Keil C51 is the first compiler that I have used that rejects the former construct.
I'm aware that you won't like hearing this, but: that's irrelevant. Non-standard code gets accepted by compilers every day, especially when those compilers are on their way to support the next revision of the standard.
Several compilers that follow the C89 standard accept the former construct in strict/pedantic modes, like e.g. gcc and IAR.

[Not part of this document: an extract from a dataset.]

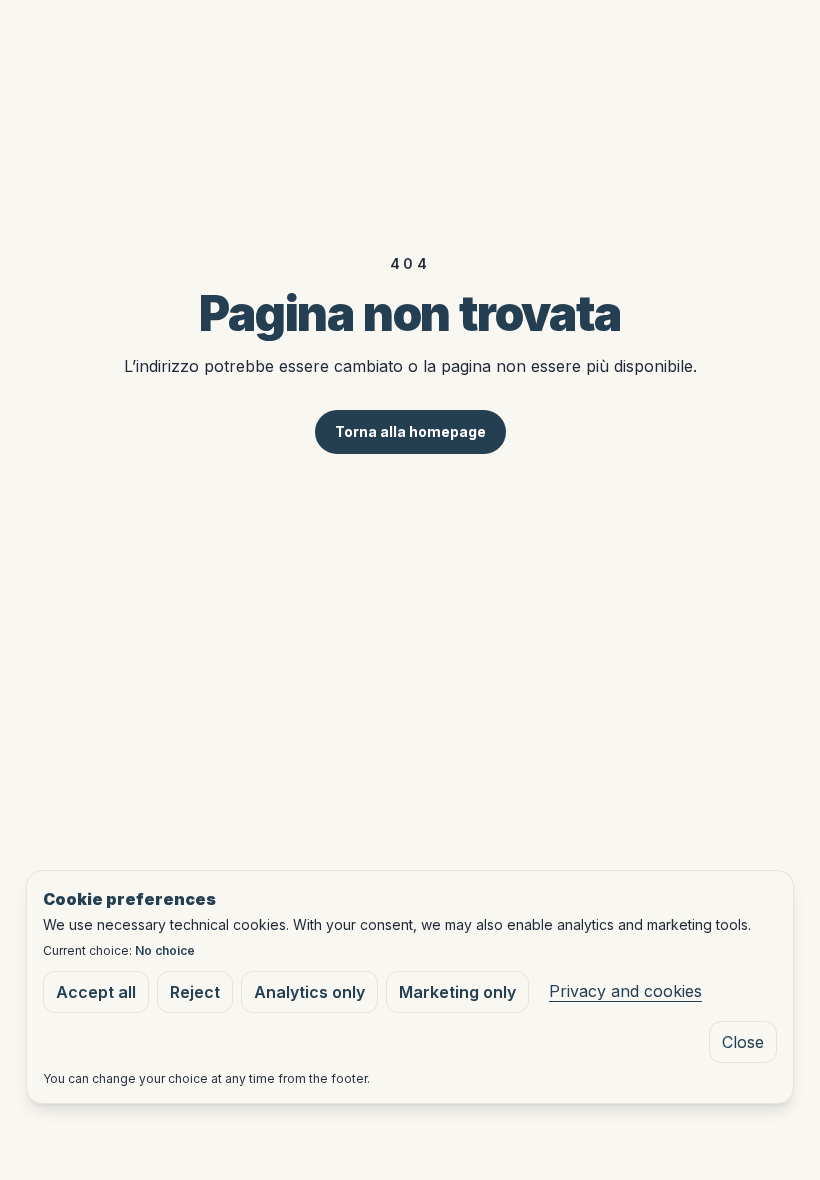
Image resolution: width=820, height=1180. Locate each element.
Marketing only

GCC doesn't just support the C89 standard --- it supports either C90 or C99, at the flick of a switch. Neither does it exactly "accept" that code, if invoked in strict C90 mode:
> gcc -pedantic -std=c89 -c tlint.c tlint.c: In function 'foo': tlint.c:5: warning: initializer element is not computable at load time tlint.c:5: warning: initializer element is not computable at load time
PC-Lint also would have told you about this (warning 614)
The acceptance of "//" comments is probably a (if not the) prime example of this!
I do not have the standard text, so I cannot be sure about this, not as sure you are. I know that using a compiler to test what is standard or not is not the best way. But I also know that e.g. GCC is quite strict when told to be, and when I use several compilers only C51 rejects this code in strict mode. So it seems like more than one manufacturer has selected that interpretation.
As for your test it seems to me like you compiled the second code - which should give an error. Try and compile the code in the original post and you will see GCC accepting it without warnings. The important differences here is that the latter one uses expressions inside the aggregate whereas the first is a variable assignment. C99 added the possibility to use expressions inside the aggregate initializers.
As far as I know there is no technical differences between C89 and C90. As you probably know you may hand in the "--std=iso9899:1990" instead of c89 to GCC.
But I also know that e.g. GCC is quite strict when told to be,
And it did warn about that code. Which all that the standard requires to happen in case of a constraint violation like this.
So it seems like more than one manufacturer has selected that interpretation.
This is not a matter of interpretation. It's a matter of compilers supporting more than the language requires them to. Code relying on such extensions is unportable. In stricter language, your code is not a fully conforming C program, and compilers can pretty much do with it whatever they like.
The important differences here is that the latter one uses expressions inside the aggregate whereas the first is a variable assignment.
Ahem, no. All three warnings/errors in the initial test case were about initialized definitions, not assignments.